Business Planning: Private lives
Privately- and family-owned businesses are thriving - we must not overlook their needs.
A mid all the gloomy reports about the scale of the UK's debt and the public sector spending cuts, you could easily have missed the fact that the UK economy has gradually been moving out of recession.
Since the end of 2009 we have seen a return to modest but sustained growth in the UK's gross domestic product (GDP), all the more striking when you recall how many commentators were predicting that recession would turn to depression during the darkest days of 2008 and 2009. The question is can this recovery be maintained in the face of massive UK and global public sector spending cuts? PwC's own economists, known for their cautious but generally accurate predictions, think the answer is yes and have forecast GDP growth of around 1.8 per cent in 2010 and 2.0 per cent in 2011.
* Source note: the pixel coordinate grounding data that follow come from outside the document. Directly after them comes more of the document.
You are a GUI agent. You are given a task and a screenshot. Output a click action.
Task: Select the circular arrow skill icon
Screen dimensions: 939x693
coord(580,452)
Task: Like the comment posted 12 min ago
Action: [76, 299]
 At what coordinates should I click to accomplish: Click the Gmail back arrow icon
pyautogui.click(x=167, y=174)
While much attention has been focused on the impact of the recession on the public sector and the prospects for recovery in the largest multi-national companies, there has been very little profile given to the UK's privately, often family, owned businesses. The significance of these businesses in the UK is often overlooked. With more than 9.5 million employees, they are a potent force within the UK economy, employing more people than all of the FTSE companies combined and account for over 30 per cent of GDP and 15 per cent of the government's total tax revenues.
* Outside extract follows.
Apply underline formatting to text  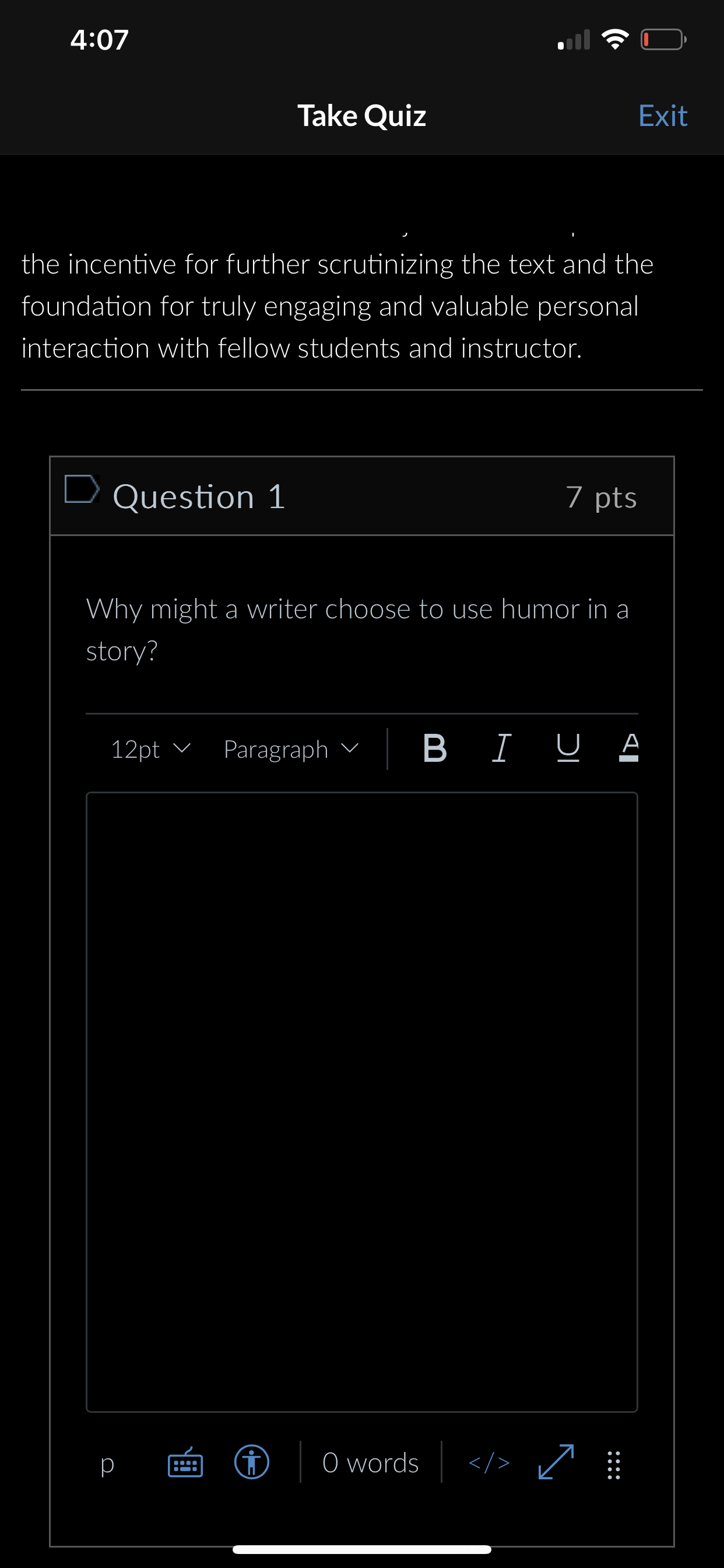568,748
If the UK economy is to recover, then privately-owned companies need to play their part. Over the past few months, PwC has been talking to the people leading more than 100 private businesses from around the country to gauge their views. We found some surprising results. The vast majority have successfully weathered the recent economic storm and held their nerve to invest for the future. Almost 70 per cent said that they had maintained or increased their profits over the past year. And more than 60 per cent told us they are planning to grow their business in the coming twelve months. Most publicly owned business face the difficulty of borrowing the money to fund investment but we found that nearly 70 per cent of the privately owned businesses have accumulated cash to fund their growth ambitions.
But one point I've been making to politicians and civil servants is that the UK's economic outlook remains fragile. We can't take a return to growth for granted. As we rightly tackle the UK's historically high debt levels and reduce public sector spending we need to do so in a way that supports and nurtures the entrepreneurs in our society. Keeping our economy moving forward depends on it.